Coogler diente ein realer Vorfall als Inspiration zu seinem
Langspielfilm-Debüt als Regisseur und Drehbuchautor. In der
Neujahrsnacht 2009 wurde der 22-jährige schwarze Familienvater Oscar
Grant III an der Titel gebenden S-Bahn-Station in Oakland,
Kalifornien, von Johannes Mehserle, einem Beamten der Bahnpolizei,
erschossen, nachdem er und seine Freunde wegen eines im Zug
entbrannten Streits dort festgehalten wurden. Mehserle gab später zu
Protokoll, im Eifer des Gefechts seine Pistole mit seinem Taser
verwechselt zu haben; er wurde wegen fahrlässiger Tötung zu einer
zweijährigen Haftstrafe verurteilt.
Der Fall führte an der US-Westküste zu schweren Protesten und
Unruhen; die politischen Kommentatoren von links bis rechts verloren
keine Zeit, Parallelen zu den berüchtigten Los Angeles Riots von
1992 zu ziehen, in denen sich die Wut über den Freispruch jener
Polizisten entlud, welche den dunkelhäutigen Rodney King im März
1991 zusammengeschlagen hatten. Beide Ereignisse wurden als Ausdruck
eines tief im amerikanischen Bewusstsein verankerten Rassismus
rezipiert, deren Besonderheit nicht in ihnen selbst lag, sondern im
Umstand, dass sie dank inoffiziellem Filmmaterial – ein
Amateur-Filmer hielt Kings Peiniger auf VHS fest, derweil eine ganze
Reihe von Zeugen-Handy-Videos nach Grants Tod ins Internet gelangten
– einer breiten Öffentlichkeit bekannt wurden.
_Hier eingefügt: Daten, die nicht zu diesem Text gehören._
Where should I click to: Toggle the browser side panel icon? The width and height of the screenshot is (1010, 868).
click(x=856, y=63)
An Silvester 2008 versucht Oscar Grant III (Michael B. Jordan) sein Leben in den Griff zu bekommen. © Ascot Elite |
Anders als es bei Lee wohl der Fall gewesen wäre, wird dies in
Fruitvale Station so nie explizit gesagt. Coogler belässt es
bei feineren Arten des leitenden Kommentars, wie etwa in jener
grandiosen Einstellung des losfahrenden Schicksalszuges, dessen
unzählige Passagiere verschwommen vor der Kamera vorbei ziehen.
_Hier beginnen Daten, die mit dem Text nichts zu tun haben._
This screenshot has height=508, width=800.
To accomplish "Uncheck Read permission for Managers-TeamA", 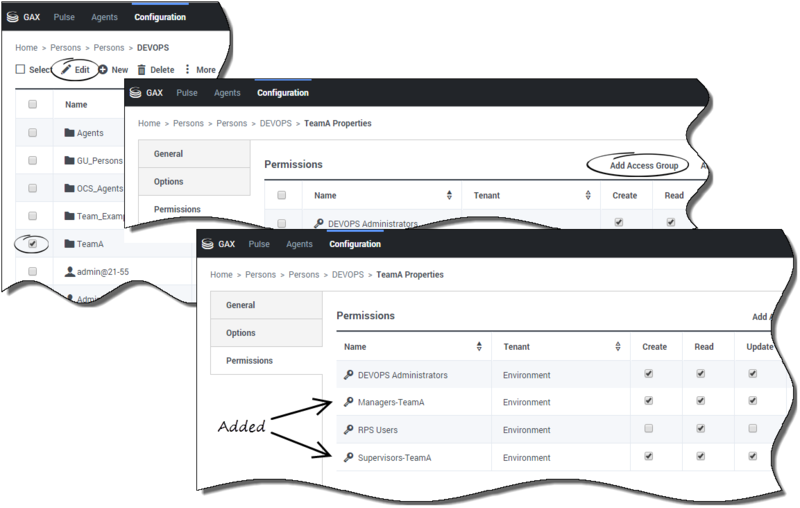I will point(700,401).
Heerscharen von Menschen benutzten die Bahn an diesem Neujahrsmorgen,
doch der Zuschauer weiss, spätestens seit der Eröffnungsszene des
Films, welche eines der originalen Zeugen-Videos zeigt, dass diese
Fahrt im Tod von Oscar Grant (Michael B. Jordan – grossartig) enden
wird. Das Opfer ist – wieder einmal – ein Schwarzer, obschon der
fatale Streit von einem weissen Gang-Mitglied angezettelt wurde.
Coogler scheint andeuten zu wollen, dass der Ablauf der Dinge zu
vorhersehbar ist, als dass noch von Zufall gesprochen werden könnte.
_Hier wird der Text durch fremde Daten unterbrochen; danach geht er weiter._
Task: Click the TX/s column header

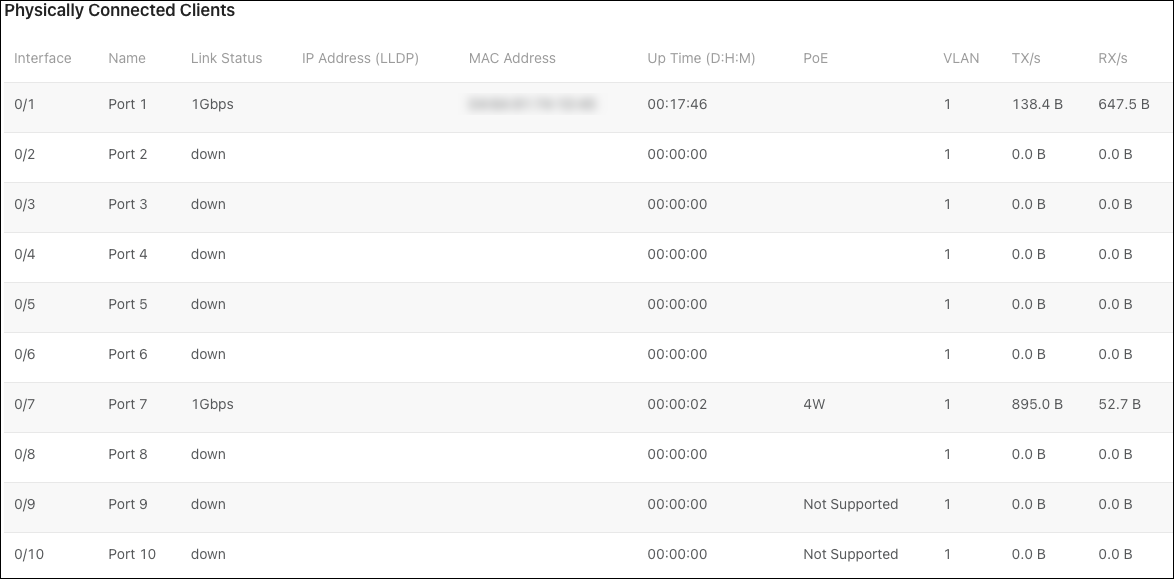Action: click(1026, 58)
Bevor sich Fruitvale Station aber dem effektiven Fall widmet,
versucht er, abseits des Archivmaterials, den letzten Tag im Leben
des Oscar Grant zu rekonstruieren. Für Coogler ist Grant ein junger
Kleinkrimineller auf dem Weg der Besserung; wie viel davon der
Realität entspricht, ist ebenso unklar wie letztendlich unerheblich.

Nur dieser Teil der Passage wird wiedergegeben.